The State Senate approved the measure largely along party lines Wednesday after the Assembly passed it earlier in the week. Lawmakers are back in Albany this week to approve a series of bills they couldn’t get to before the COVID-19 pandemic hit New York.
State Sen. Brad Hoylman, D-Manhattan, sponsored the bill with Assemblywoman Michaelle Solages, D-Nassau.
“The Protect Our Courts Act, which I’m proud to sponsor with Assemblymember Solages, will get ICE out of our courthouses and make our justice system more just,” Hoylman said. “It will allow all New Yorkers to attend judicial proceedings, whether as a litigant, witness or family member.”
The legislation would make it illegal in New York for officers with U.S. Immigration and Customs Enforcement to arrest individuals for purposes of deportation in, and around, state courthouses without a warrant signed by a federal judge.
ICE agents also wouldn’t be allowed to arrest someone who’s either on their way to a state courthouse, or returning home from a court appearance, according to the legislation.
That includes anyone who’s attending a court appearance on their own behalf, or at the request of someone else. So, family members of people involved in a court appearance, including defendants, litigants, and witnesses, would also be protected under the bill.
The bill was spurred, in part, by a report from the Immigrant Defense Project, an advocacy group that documented a 1700% increase in the presence of ICE officers at state courthouses in New York in recent years.
“Over the past few years, ICE has repeatedly sent a clear message that it would stop at nothing to achieve its cruel, dehumanizing and destructive criminalizing and deportation agenda,” said Mizue Aizeki from the Immigrant Defense Project.
“In response to our coalition’s work documenting and illustrating the devastating impacts of ICE’s activities, New York’s courts and legislature have taken decisive action to protect our rights.”

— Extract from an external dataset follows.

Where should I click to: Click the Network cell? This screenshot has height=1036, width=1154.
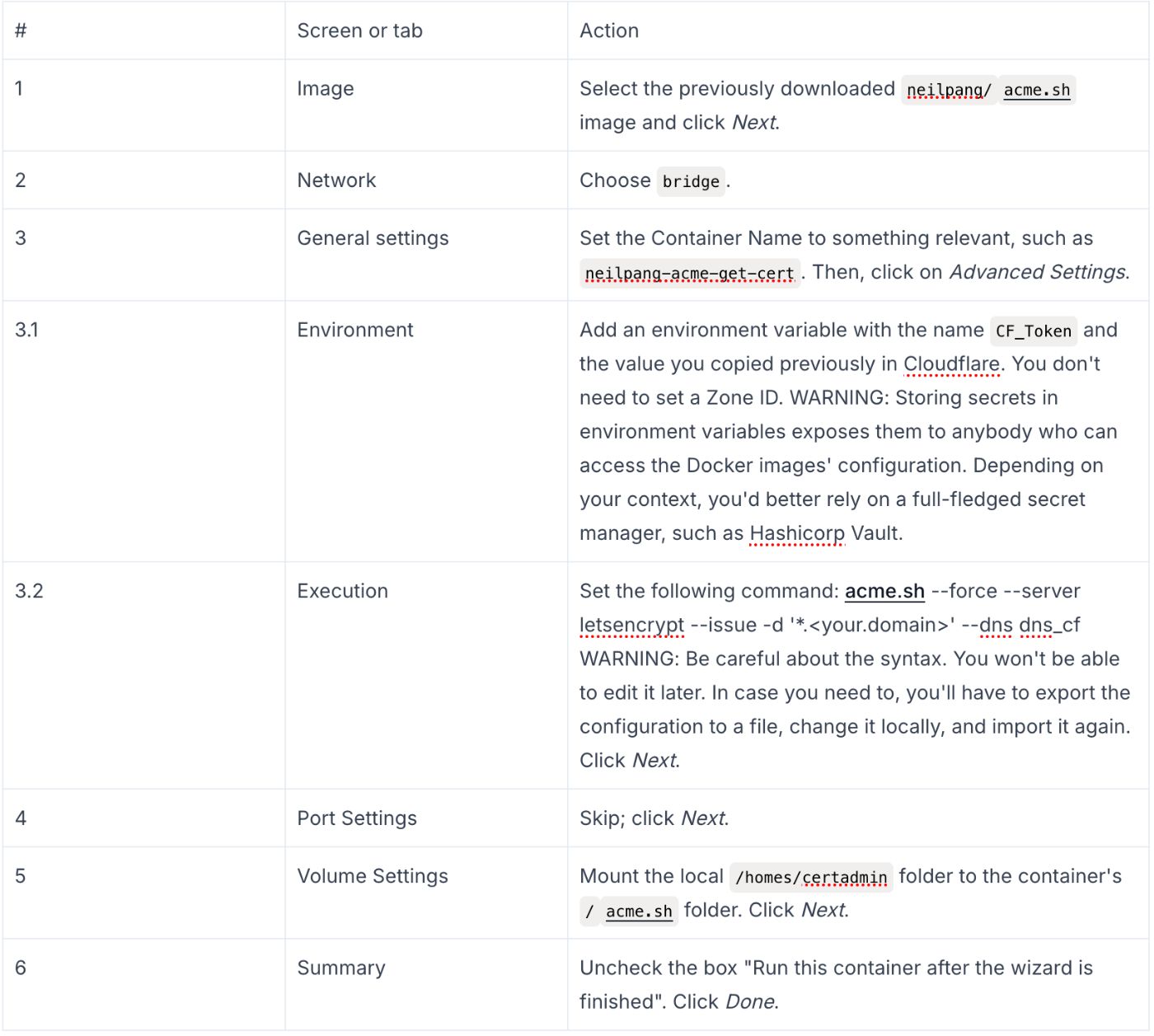pyautogui.click(x=336, y=180)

Court officials in New York had previously issued a directive that barred civil immigration arrests within state courthouses without a judicial warrant. The bill approved Wednesday expands those protections to areas outside the court.
Last month, a federal judge in Manhattan ruled that federal immigration officers couldn’t arrest individuals for purposes of deportation in, and around, state courthouses in New York. A lawsuit against the practice was brought by New York Attorney General Letitia James.
That means the practice was already unlawful, but lawmakers wanted to enshrine it into state law in case the decision was reversed.
The legislation will now be sent to Gov. Andrew Cuomo, who has previously signaled his support for the measure.